By Michael Jesi
Founders Evan Spiegel and Bobby Murphy started the company Snap Inc. in their Stanford University dorm room back in September 2011. Since then the Snapchat app has become such a huge success that they are now expecting to go public on the New York Stock Exchange in the coming days, speculators think it will debut March 2nd. Since Snapchat’s debut they have come a long way from simply sending pictures to friends to now being able to send video, use geo-tags, streaks with friends, setting stories, texting, snap spectacles, and much more. At the rate they are growing and with their current popularity, it seems like they will have a successful IPO. Yet, on the other hand, there are still some people that are skeptical about their potential success.
One thing that differentiates Snapchat from other tech giants when making their initial public offering is how Snap Inc. plans to maintain 100% control of their company. Not even company’s such as Google and Facebook have attempted this. For anyone wanting to invest in Snapchat this means that even if they hold stock, they will not get a say in how it is run.
Snapchat is expected to have 1,157,270,170 shares outstanding with a price per share set between $14 to $16. That would leave them with the public market capitalization between $16.2 billion and $18.5 billion. This could be a good investment because when looking at a lot of other social media and tech companies, Snapchat’s stock price per share has the potential to be much higher. We have seen this before with companies such as Facebook and Twitter during the time of their initial public offering.
Snapchat’s IPO could also have a large impact on the overall stock market. Not many tech companies have gone public this year. This is mostly due to the uncertainty of the recent presidential election of Donald Trump. With Snapchat going public, there is the potential to revitalize the tech portion of the stock market. Companies such as Airbnb and Uber, which have been putting off going public, could see Snapchat succeed giving them the confidence to follow in its footsteps. We saw a very similar situation occurred in the stock market during the time of Facebook’s IPO was released.

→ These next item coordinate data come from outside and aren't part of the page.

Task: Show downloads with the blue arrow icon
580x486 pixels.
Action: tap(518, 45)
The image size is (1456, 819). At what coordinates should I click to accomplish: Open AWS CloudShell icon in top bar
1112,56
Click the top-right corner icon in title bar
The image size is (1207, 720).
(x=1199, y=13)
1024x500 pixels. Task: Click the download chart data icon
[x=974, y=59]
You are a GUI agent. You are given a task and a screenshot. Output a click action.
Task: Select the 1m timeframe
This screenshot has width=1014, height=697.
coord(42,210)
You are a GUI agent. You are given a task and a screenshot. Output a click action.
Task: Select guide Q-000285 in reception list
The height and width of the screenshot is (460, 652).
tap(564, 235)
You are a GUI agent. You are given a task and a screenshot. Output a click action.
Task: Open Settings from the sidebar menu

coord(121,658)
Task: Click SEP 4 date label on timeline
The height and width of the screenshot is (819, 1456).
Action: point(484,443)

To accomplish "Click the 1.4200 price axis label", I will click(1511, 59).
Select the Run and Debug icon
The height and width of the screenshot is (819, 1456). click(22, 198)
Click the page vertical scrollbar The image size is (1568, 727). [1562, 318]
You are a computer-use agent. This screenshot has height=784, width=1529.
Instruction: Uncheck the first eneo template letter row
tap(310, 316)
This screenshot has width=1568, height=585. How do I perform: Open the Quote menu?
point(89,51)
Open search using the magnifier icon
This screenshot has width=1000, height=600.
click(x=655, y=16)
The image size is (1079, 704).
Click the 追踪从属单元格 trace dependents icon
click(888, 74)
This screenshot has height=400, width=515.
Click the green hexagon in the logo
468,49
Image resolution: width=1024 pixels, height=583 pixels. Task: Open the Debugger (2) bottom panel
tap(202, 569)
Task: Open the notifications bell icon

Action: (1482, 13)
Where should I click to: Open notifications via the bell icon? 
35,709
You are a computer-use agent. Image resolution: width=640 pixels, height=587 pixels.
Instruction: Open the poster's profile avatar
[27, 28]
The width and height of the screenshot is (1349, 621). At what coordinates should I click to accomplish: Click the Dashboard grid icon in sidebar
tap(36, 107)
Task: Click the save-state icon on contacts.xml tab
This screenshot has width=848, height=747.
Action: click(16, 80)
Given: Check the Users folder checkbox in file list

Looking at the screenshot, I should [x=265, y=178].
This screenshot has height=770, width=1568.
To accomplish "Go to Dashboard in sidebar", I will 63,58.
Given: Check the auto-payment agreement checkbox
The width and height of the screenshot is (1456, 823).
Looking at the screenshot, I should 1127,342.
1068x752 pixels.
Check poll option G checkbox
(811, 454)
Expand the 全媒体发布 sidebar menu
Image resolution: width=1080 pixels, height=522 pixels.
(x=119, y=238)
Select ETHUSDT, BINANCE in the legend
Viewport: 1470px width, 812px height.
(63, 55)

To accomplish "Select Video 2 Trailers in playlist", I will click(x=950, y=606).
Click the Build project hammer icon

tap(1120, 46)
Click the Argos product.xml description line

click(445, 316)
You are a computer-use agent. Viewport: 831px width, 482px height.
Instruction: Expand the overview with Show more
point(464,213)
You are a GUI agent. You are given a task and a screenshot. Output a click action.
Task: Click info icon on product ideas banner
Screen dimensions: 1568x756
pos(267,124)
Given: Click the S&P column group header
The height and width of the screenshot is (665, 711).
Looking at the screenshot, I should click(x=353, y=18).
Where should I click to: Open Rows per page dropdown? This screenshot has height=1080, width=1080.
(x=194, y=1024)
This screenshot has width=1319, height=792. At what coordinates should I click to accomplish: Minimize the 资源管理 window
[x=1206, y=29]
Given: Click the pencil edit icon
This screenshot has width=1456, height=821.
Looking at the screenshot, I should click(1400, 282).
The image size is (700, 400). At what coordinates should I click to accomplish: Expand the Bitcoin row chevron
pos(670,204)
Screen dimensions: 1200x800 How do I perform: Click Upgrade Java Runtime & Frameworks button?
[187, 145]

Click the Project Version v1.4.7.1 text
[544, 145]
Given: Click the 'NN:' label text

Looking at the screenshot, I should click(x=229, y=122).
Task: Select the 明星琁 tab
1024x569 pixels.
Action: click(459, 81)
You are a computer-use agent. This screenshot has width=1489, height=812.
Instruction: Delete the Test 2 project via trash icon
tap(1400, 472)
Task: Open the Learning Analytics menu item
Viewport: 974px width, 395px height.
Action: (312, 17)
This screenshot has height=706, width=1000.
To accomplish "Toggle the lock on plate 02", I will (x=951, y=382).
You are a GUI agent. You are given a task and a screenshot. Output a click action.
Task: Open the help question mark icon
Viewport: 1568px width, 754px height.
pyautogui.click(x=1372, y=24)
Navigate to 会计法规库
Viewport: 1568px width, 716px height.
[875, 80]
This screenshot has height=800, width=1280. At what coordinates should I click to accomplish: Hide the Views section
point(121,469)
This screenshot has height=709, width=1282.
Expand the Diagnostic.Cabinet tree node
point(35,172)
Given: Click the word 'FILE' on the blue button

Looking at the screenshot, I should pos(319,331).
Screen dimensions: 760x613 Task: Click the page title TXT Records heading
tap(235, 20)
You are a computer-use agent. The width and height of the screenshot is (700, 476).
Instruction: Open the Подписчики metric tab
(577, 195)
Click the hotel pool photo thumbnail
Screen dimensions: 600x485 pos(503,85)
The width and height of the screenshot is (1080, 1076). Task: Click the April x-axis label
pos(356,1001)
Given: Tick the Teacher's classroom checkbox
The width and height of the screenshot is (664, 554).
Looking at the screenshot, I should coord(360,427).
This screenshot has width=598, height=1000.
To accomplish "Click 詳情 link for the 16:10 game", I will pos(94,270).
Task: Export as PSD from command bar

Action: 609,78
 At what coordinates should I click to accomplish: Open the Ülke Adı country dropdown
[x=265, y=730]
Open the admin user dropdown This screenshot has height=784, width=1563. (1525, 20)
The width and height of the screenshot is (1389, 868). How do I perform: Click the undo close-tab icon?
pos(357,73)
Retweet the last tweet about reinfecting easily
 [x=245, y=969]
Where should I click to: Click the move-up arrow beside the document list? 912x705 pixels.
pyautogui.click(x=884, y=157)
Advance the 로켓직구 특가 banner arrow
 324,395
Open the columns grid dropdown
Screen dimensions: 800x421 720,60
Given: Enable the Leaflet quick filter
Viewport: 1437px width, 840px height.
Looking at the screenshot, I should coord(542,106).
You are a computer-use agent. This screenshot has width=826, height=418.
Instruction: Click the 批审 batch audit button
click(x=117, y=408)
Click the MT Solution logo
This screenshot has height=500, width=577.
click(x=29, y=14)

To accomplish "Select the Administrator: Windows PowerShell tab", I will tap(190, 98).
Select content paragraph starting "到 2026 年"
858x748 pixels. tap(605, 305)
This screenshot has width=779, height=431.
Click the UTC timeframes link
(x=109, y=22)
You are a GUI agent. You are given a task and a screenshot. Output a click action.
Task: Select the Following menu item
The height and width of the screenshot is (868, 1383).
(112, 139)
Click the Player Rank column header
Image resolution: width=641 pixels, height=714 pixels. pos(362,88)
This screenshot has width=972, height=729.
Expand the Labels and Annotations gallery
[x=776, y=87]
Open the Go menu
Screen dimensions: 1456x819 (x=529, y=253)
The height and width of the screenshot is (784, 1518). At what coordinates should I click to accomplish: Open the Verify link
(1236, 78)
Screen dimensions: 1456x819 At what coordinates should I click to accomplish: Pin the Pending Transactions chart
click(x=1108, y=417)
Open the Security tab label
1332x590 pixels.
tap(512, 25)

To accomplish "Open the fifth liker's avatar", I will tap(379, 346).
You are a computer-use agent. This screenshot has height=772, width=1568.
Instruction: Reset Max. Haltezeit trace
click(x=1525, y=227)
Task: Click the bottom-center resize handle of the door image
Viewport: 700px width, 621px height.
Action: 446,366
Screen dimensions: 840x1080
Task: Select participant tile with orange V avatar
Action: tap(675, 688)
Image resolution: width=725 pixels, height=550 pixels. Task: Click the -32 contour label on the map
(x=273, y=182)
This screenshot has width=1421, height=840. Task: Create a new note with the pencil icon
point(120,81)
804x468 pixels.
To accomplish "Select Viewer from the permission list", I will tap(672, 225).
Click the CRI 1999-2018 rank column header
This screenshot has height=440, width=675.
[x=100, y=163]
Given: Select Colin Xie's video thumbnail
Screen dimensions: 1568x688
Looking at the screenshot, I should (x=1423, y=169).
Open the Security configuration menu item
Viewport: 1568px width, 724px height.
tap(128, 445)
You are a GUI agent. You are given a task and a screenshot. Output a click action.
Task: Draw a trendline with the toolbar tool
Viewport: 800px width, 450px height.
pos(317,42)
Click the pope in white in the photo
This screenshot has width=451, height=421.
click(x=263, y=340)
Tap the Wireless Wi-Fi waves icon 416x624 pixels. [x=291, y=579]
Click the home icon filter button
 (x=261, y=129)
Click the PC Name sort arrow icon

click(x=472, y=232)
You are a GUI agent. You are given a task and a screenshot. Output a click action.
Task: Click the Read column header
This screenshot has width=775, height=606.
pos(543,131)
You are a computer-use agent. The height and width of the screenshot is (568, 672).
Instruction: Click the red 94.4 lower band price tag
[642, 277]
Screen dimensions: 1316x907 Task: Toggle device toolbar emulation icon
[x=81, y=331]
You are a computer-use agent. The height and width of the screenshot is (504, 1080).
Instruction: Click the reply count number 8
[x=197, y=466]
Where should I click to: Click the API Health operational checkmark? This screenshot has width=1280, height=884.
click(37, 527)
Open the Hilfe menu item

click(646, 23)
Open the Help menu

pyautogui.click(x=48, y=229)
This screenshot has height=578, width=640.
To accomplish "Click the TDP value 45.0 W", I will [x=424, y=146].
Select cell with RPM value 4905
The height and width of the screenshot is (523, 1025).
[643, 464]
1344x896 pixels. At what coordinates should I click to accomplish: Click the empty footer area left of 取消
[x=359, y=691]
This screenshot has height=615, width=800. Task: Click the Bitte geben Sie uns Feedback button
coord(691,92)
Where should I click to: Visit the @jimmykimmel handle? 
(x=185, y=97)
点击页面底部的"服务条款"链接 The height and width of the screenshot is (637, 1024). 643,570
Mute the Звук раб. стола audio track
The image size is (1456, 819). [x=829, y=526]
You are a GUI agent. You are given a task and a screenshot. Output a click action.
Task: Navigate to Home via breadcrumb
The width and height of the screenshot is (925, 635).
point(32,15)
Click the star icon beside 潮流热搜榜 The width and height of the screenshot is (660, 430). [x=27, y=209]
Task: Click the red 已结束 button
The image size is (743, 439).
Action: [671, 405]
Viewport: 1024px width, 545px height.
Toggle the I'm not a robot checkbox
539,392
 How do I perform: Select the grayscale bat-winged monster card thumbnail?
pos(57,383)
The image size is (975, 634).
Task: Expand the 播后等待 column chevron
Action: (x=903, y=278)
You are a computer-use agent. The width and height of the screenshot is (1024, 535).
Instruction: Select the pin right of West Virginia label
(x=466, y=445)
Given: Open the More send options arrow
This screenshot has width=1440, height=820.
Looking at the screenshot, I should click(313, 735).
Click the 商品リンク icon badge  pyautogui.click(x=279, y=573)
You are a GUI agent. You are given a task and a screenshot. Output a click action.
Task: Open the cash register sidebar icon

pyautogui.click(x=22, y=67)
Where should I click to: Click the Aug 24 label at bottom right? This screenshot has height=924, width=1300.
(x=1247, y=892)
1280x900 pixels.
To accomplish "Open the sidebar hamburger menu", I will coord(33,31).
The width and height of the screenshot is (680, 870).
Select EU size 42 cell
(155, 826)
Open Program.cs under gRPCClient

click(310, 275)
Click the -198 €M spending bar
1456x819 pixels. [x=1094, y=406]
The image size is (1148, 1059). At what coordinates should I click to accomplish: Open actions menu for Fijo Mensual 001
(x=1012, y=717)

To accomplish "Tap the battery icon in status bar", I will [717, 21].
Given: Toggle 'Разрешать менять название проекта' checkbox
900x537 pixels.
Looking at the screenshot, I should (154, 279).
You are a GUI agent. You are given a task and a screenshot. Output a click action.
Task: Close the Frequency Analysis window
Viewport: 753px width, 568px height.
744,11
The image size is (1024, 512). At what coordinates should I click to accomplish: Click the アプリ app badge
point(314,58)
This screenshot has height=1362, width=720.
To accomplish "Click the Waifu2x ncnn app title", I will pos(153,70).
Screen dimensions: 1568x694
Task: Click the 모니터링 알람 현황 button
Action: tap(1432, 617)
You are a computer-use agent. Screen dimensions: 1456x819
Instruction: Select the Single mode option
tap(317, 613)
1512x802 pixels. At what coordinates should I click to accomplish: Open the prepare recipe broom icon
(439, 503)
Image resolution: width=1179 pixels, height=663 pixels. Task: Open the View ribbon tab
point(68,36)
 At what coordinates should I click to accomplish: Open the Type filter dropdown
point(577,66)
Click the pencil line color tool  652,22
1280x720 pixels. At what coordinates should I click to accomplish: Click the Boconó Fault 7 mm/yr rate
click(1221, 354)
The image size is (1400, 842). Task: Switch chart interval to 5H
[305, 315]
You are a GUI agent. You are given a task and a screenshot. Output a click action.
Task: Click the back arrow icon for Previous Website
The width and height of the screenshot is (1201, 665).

Although everything seems to be looking good for Snapchat so far, there are a few potential concerns to consider before investing. Recently Twitter has been having a rough time in the stock market, and some people believe Snapchat could suffer the same fate. One problem is that Snapchat’s projected sales for 2017 are roughly $1 billion, yet they are seeking a market value of $22 billion. This is a higher multiple than Facebook or Twitter was asking approaching their IPO.
People worry that Snapchat does not have a strong enough revenue stream. They also have high costs, such as labor cost, production, and outside service costs that have caused the company to lose money in past years. Although most recently they have been able to fix many of these issues to bring the cost down and revenue up. Snapchat makes most of its money through advertisements between user’s stories, news stories that users can subscribe to, filters, and sales of products such as the Snap Spectacles. It is speculated that this will even out in the long run.
Another problem is that Snapchats active user growth is beginning to slow down. It has nearly the same amount of daily users as Twitter which could be a potential red flag. Instagram has also come out with a new feature that is taking away users from Snapchat. Now through Instagram you can send pictures and set stories just like Snapchat.
Whenever a company decides to go public there are many different factors that need to be meticulously planned out to ensure success. So, what do you think, would you invest your hard earned money in Snapchat? Do you think Snapchat will continue to be successful in the future?